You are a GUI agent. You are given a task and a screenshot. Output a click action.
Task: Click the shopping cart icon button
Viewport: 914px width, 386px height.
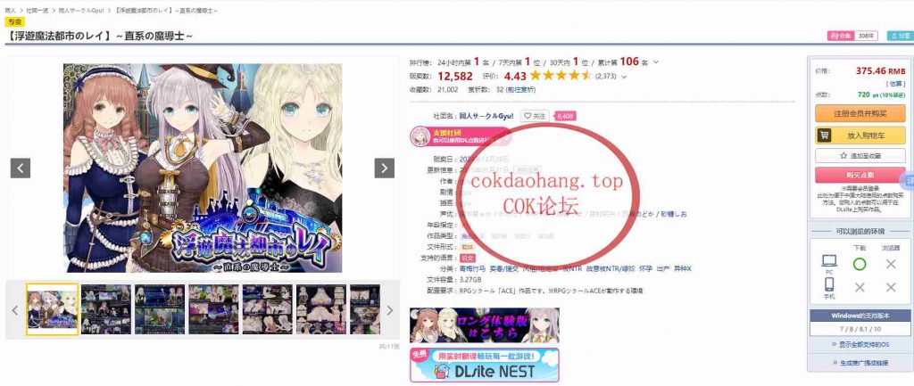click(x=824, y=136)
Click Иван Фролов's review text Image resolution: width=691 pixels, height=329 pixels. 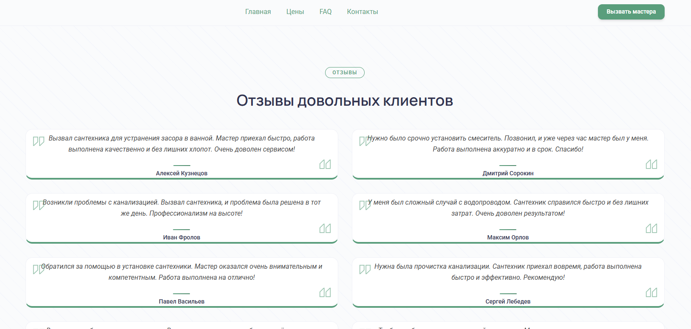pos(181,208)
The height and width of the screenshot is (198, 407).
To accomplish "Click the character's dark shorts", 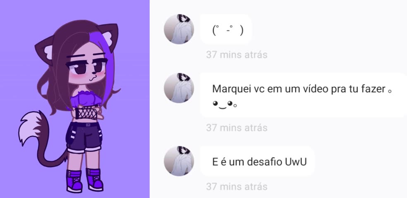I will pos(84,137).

※

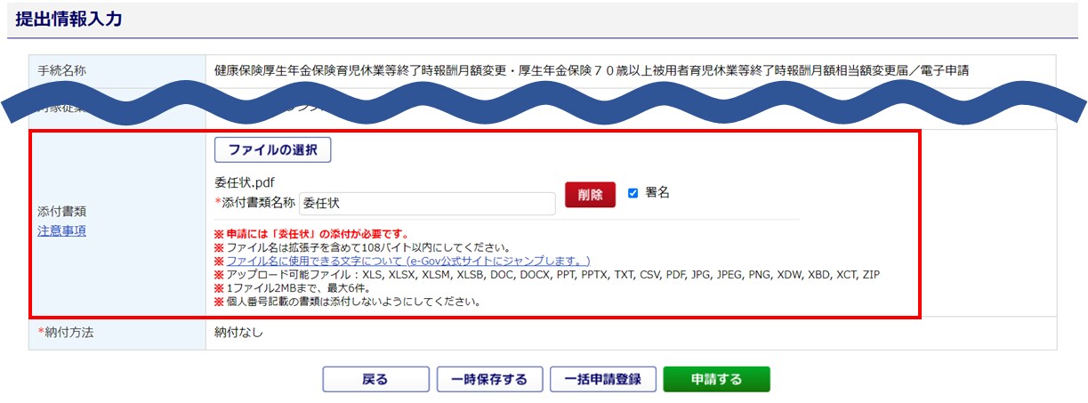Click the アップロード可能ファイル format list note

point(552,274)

※

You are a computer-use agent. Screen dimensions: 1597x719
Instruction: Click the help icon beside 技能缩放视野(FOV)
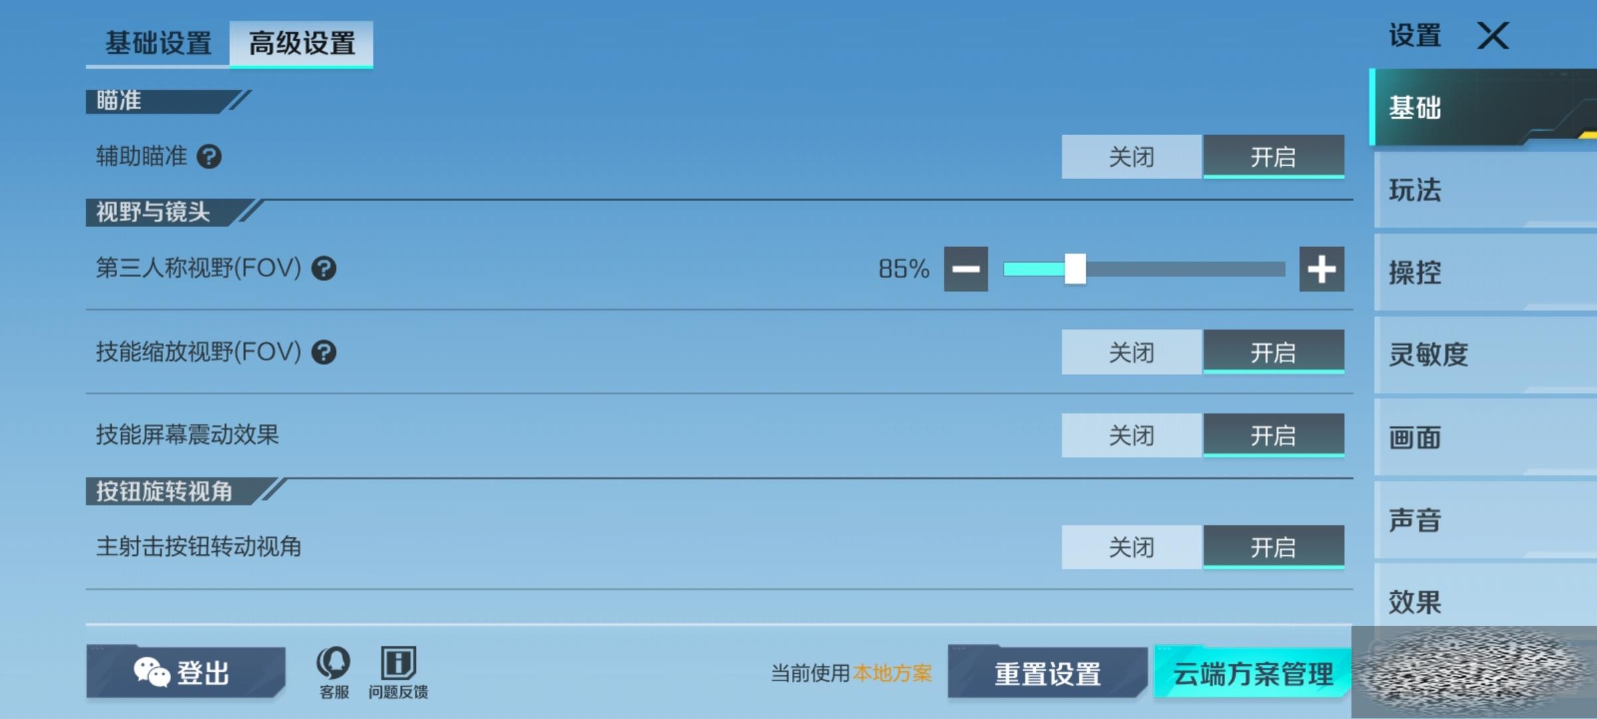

※

EXERCISE BRIEF: Take every line above that includes "agent" and list it.

TASK OUTPUT:
You are a GUI agent. You are given a task and a screenshot. Output a click action.
You are a computer-use agent. Screen dimensions: 1597x719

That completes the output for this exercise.